Selection notes (quick heuristic):

Pick open-source/self-hosted first (e.g., Langfuse, Phoenix, TruLens) when data residency or internal compliance is strict.
Pick evaluation-first platforms (e.g., Braintrust, LangSmith, Weave) when your bottleneck is quality iteration speed.
Pick a proxy-centric layer (e.g., Helicone) when you mainly need model usage analytics and cost control with minimal app changes.
Use a hybrid stack in larger teams: proxy for spend controls + tracing/eval platform for quality and debugging.

Protocol 🌐

Protocols, conventions, and interface patterns worth watching in the agent ecosystem.

Dates below refer to the first public spec, announcement, or launch that I could verify.
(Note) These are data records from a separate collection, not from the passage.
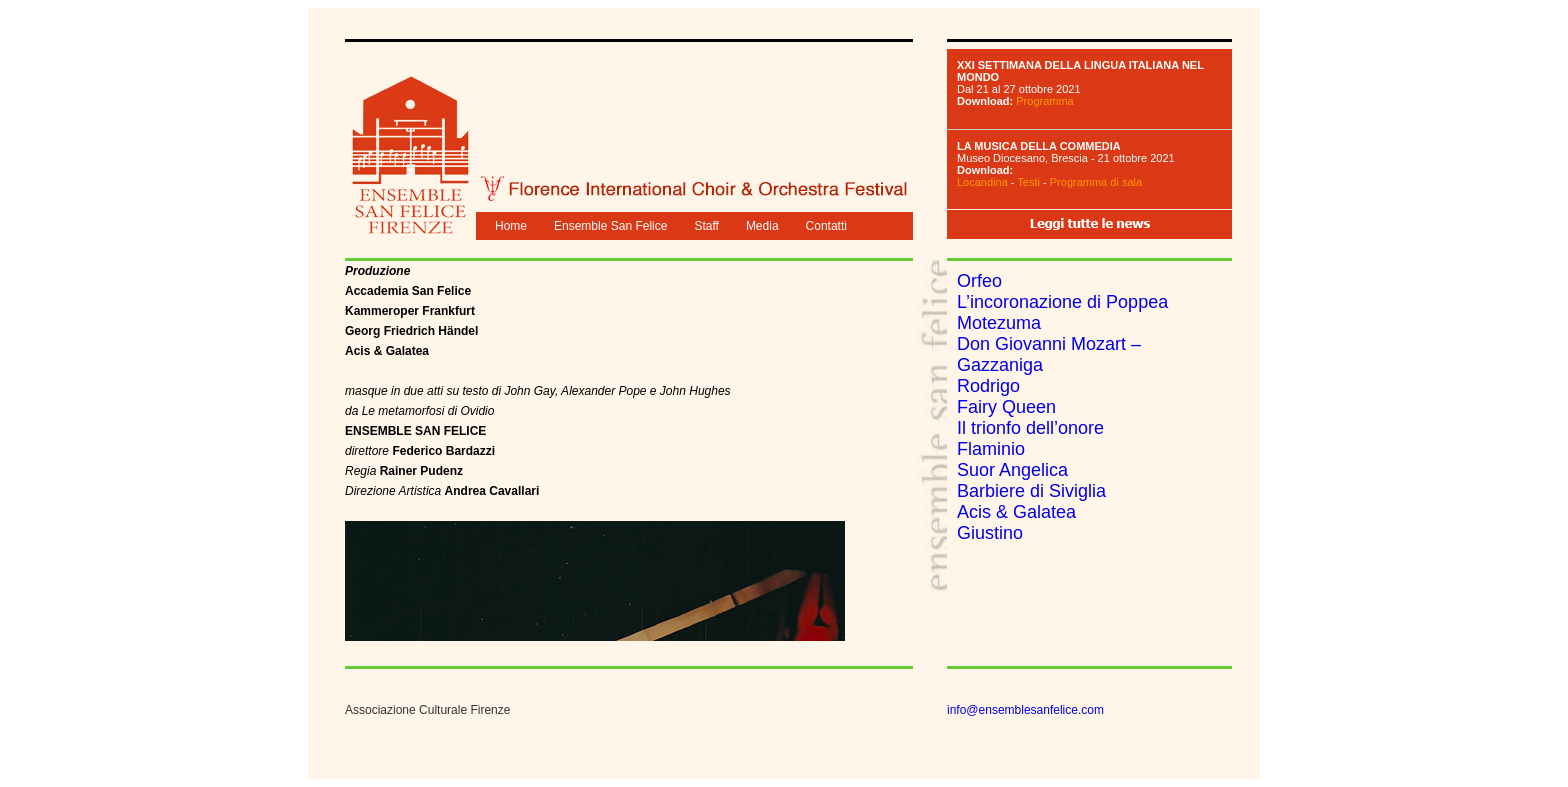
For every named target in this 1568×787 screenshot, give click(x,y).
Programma (1044, 101)
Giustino (990, 533)
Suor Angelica (1012, 470)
For a few newer protocols, the date is best treated as the earliest public appearance rather than a formal standards milestone.
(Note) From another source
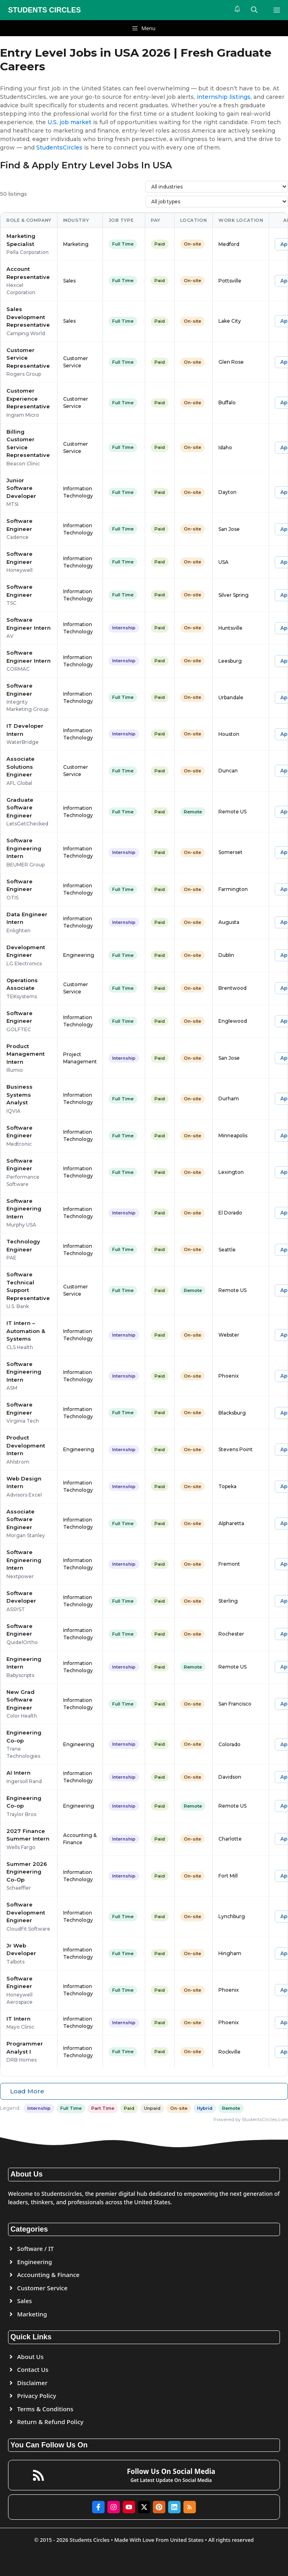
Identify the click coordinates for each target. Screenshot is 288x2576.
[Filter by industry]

Protocol	Initiated By	First Public Release	What It Covers
llms.txt	Jeremy Howard / Answer.AI	2024-09	LLM-readable website discovery and content guidance
MCP	Anthropic	2024-11	Agent / model connection to tools, data, and external systems
ACP	Zed and JetBrains	2025-03	An open standard that enables any agent to integrate seamlessly with any editing environment
AG-UI	CopilotKit / AG-UI community	2025-04	Real-time agent-to-user interaction between agent backends and frontends
A2A	Google	2025-04	Agent-to-agent collaboration and task delegation
ANP	ANP Open Community	2025-05	An open protocol stack for the Agentic Web, covering decentralized identity (DID), service discovery, end-to-end encrypted messaging, and agent payments
AGENTS.md	OpenAI-led industry working group; now stewarded by the Agentic AI Foundation	2025-08	Project-level instructions for coding agents
AP2	Google	2025-09	An open protocol for secure, agent-led AI commerce
A2UI	Google with contributions from CopilotKit and the open-source community	2025-09	Agent-generated, declarative UI rendered natively across clients
Agent Skills	Anthropic	2025-10	Portable skills and reusable capability packs for agents
DESIGN.md	Google (via Google Stitch)	2026-03	Agent-readable design system rules (colors, typography, spacing, patterns) to enforce visual consistency in AI-generated UI

Roadmap 🗺️

This repository can be expanded into a stronger long-term awesome list with:

Official website and GitHub links for every entry where both exist
One-line descriptions for each project
Tags like coding, browser, research, multi-agent, cloud, and cli
Comparison dimensions such as deployment model, tool use, memory, local model support, and collaboration model
A richer protocol section with references and short explanations
Related resources and adjacent awesome lists

Contributing 🤝

Contributions are welcome. Feel free to open an Issue or Pull Request to:

Add a missing project
Fix a category or release date
Improve naming consistency
Add links, descriptions, or tags
Expand the protocol section

Suggested contribution format:

| Project | Category | Developer / Organization | Language | Open Source | Release Date | Link | Notes |

License 📄

This repository is licensed under Creative Commons Attribution 4.0 International (CC BY 4.0).

You are free to share and adapt the material for any purpose, including commercial use, as long as appropriate attribution is given.